PASSAGE FOURNI:
___

LE GOUVERNEMENT
CIVIL DE MURRAY
1763-1766
LE 10 FÉVRIER 1763, À LA DEMEURE DE JOHN RUSSELL, duc de Bedford, ambassadeur extraordinaire et plénipotentiaire du roi de la Grande-Bretagne auprès du roi de France, est signé le traité de Paris, mettant fin à la Guerre de Sept Ans. César-Gabriel de Choiseul-Chevigny, duc de Praslin, représentant le roi de France, et le marquis Gerom Grimaldi, représentant le trône espagnol, apposent leur signature sur ce document long de 27 articles rédigé en français.
En vertu de l’article 3 du traité, « tous les prisonniers faits de part et d’autre tant par terre que par mer, et les otages enlevés ou donnés, pendant la guerre, et jusqu’à ce jour, seront restitués sans rançon dans six semaines au plus tard, à compter du jour de l’échéance de la ratification du présent traité ».
L’article 4 règle le sort des Canadiens de façon définitive.
Sa Majesté très chrétienne renonce à toutes les prétentions qu’elle a formées autrefois ou pu former à la Nouvelle-Écosse, ou l’Acadie, en toutes ses parties et la garantit toute entière et avec toutes ses dépendances, au roi de la Grande-Bretagne. De plus, Sa Majesté très chrétienne cède et garantit à Sa Majesté britannique, en toute propriété, le Canada avec toutes ses dépendances ainsi que l’île du Cap-Breton et toutes les autres îles et côtes, dans le golfe et fleuve Saint-Laurent, et généralement tout ce qui dépend desdits pays, terres, îles et côtes, avec la souveraineté, propriété, possession et tous droits acquis par traité ou autrement, que le roi très chrétien et la Couronne de France ont eus jusqu’à présent sur lesdits pays, îles, terres, lieux, côtes et leurs habitants, ainsi que le roi très chrétien cède et transporte le tout audit roi et à la Couronne de la Grande-Bretagne et cela de la manière et dans la forme la plus ample, sans restriction et sans qu’il soit libre de revenir sous aucun prétexte contre cette cession et garantie, ni de troubler la Grande-Bretagne dans les possessions sus-mentionnées. De son côté, Sa Majesté britannique convient d’accorder aux habitants du Canada la liberté de la religion catholique ; en conséquence, elle donnera les ordres les plus précis et les plus effectifs pour que ses nouveaux sujets catholiques romains puissent professer le culte de leur religion selon le rite de l’Église romaine, en tant que le permettent les lois de la Grande-Bretagne. Sa Majesté britannique convient en outre que les habitants français ou autres, qui auraient été sujets du roi très chrétien en Canada, pourront se retirer en toute sûreté et liberté où bon leur semblera et pourront vendre leurs biens, pourvu que ce soit à des sujets de Sa Majesté britannique, et transporter leurs effets ainsi que leurs personnes, sans être gênés dans leur émigration, sous quelque prétexte que ce puisse être, hors celui de dettes ou de procès criminels ; le terme limité pour cette émigration sera fixé à l’espace de dix-huit mois à compter du jour de l’échange des ratifications du présent traité.

___

CONSIGNE: Recopiez fidèlement, dans le texte sur le traité de Paris, le passage qui commence par les mots « LE GOUVERNEMENT » et se termine par « rédigé en français. ».

EXTRAIT SOURCE:
___

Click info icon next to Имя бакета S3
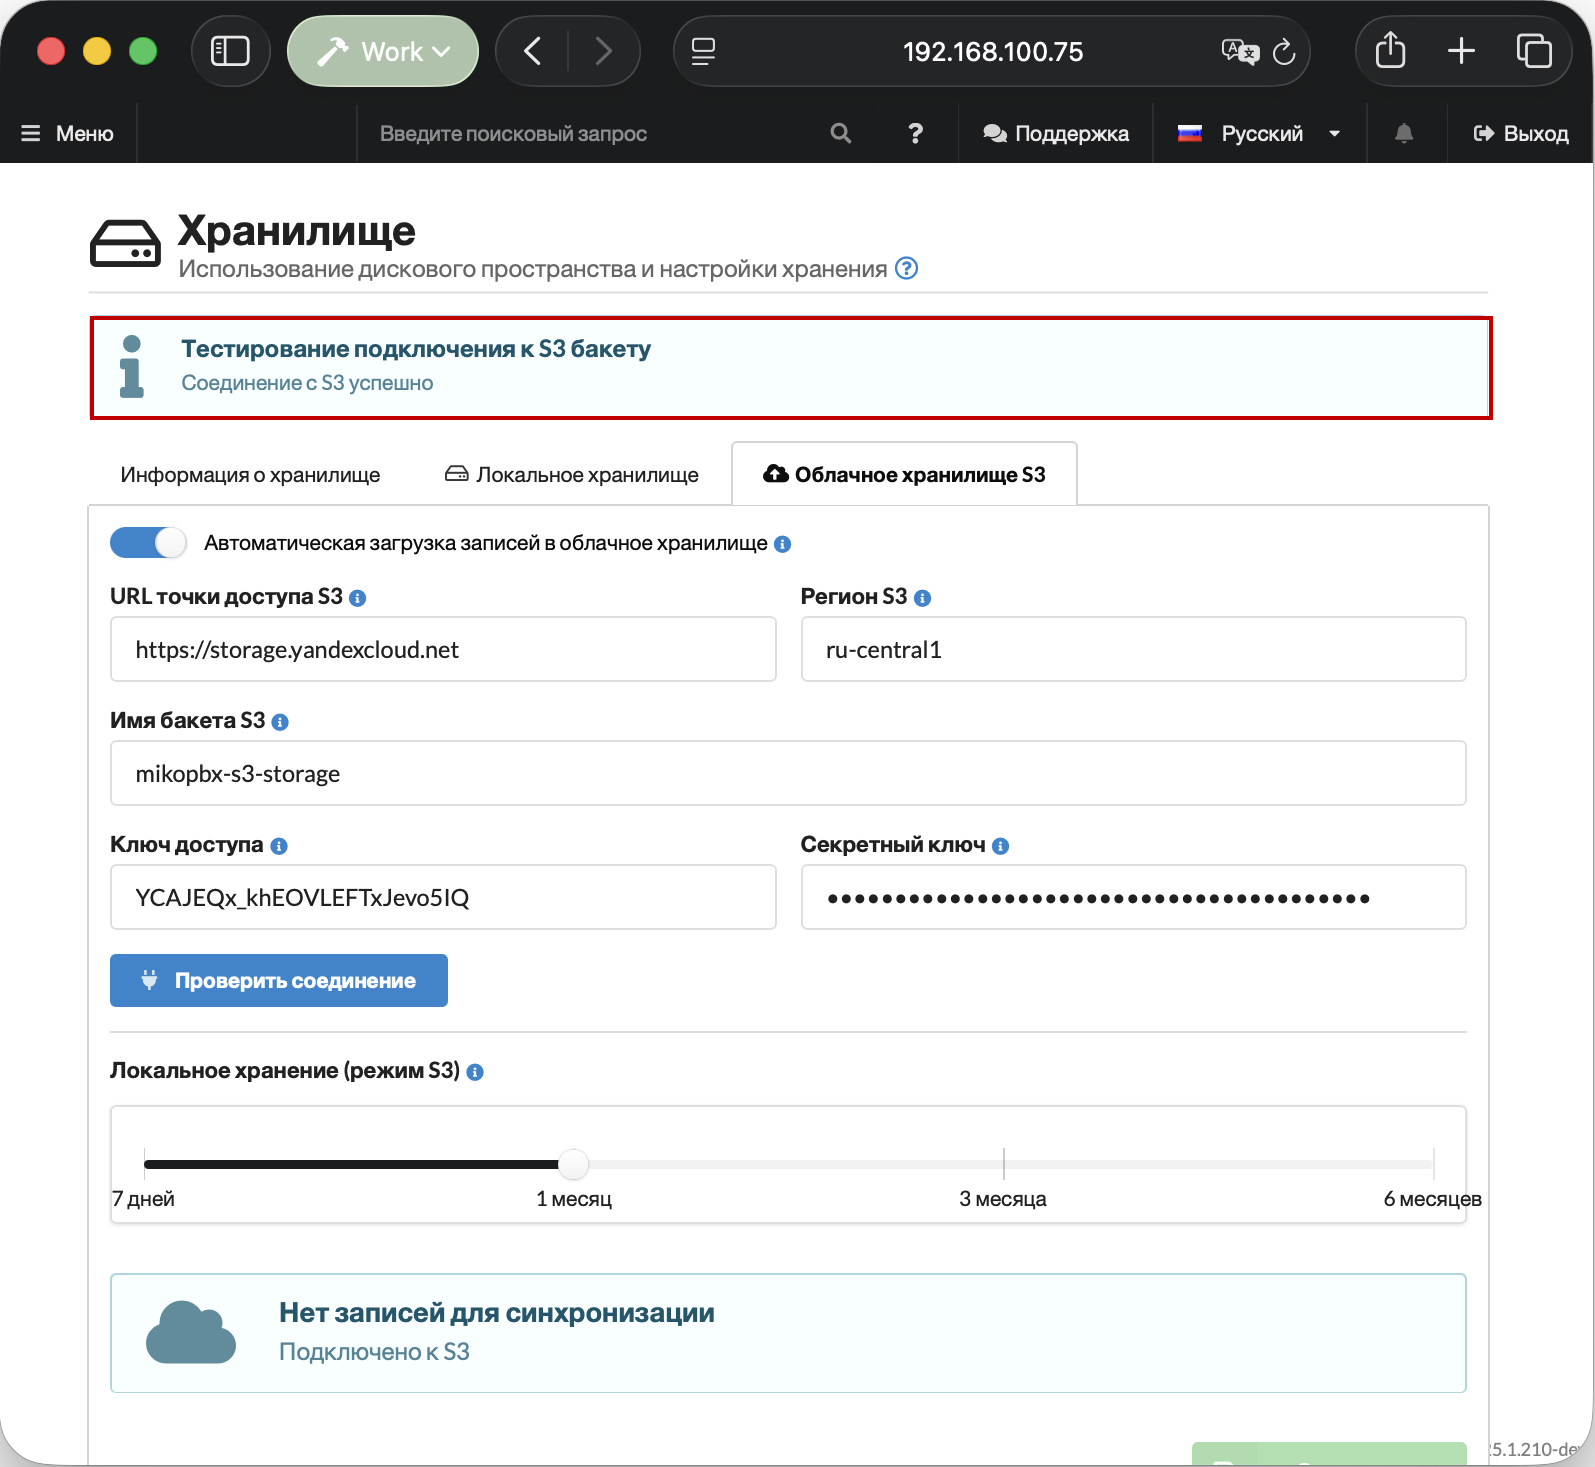 click(280, 722)
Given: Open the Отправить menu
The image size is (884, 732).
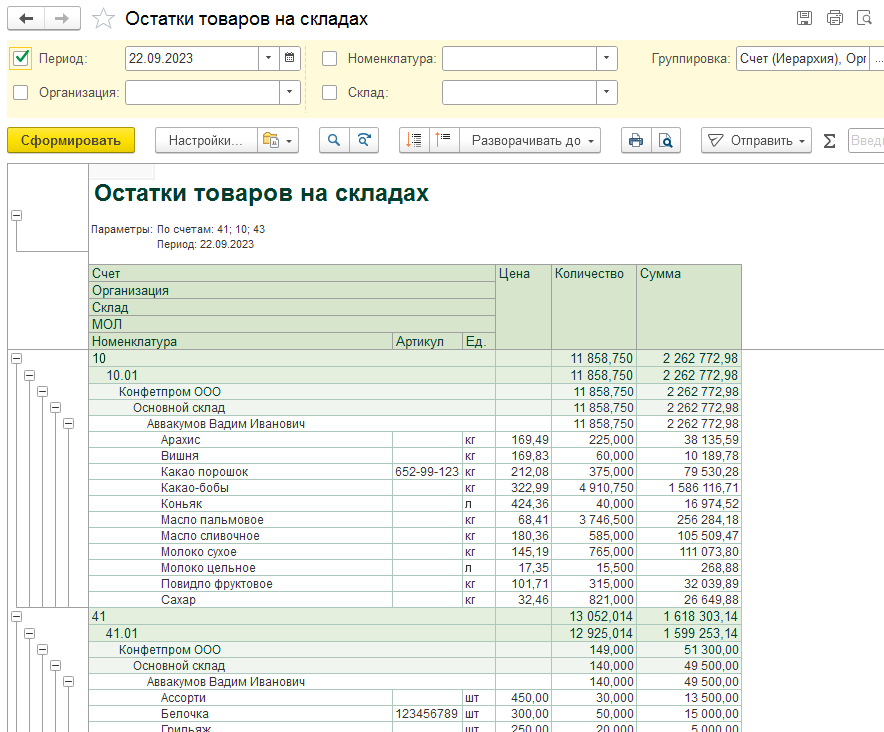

___

RÉPONSE ATTENDUE:
LE GOUVERNEMENT
CIVIL DE MURRAY
1763-1766
LE 10 FÉVRIER 1763, À LA DEMEURE DE JOHN RUSSELL, duc de Bedford, ambassadeur extraordinaire et plénipotentiaire du roi de la Grande-Bretagne auprès du roi de France, est signé le traité de Paris, mettant fin à la Guerre de Sept Ans. César-Gabriel de Choiseul-Chevigny, duc de Praslin, représentant le roi de France, et le marquis Gerom Grimaldi, représentant le trône espagnol, apposent leur signature sur ce document long de 27 articles rédigé en français.